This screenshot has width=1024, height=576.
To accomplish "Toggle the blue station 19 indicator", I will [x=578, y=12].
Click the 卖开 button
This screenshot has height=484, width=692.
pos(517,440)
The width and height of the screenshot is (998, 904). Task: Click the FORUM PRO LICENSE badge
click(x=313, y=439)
+===+
What is required:
Extract all of the data exactly as written.

Written response:
This screenshot has width=1024, height=576.
To accomplish "Toggle the blue station 19 indicator", I will [x=578, y=12].
Click the 卖开 button
This screenshot has height=484, width=692.
pos(517,440)
The width and height of the screenshot is (998, 904). Task: Click the FORUM PRO LICENSE badge
click(x=313, y=439)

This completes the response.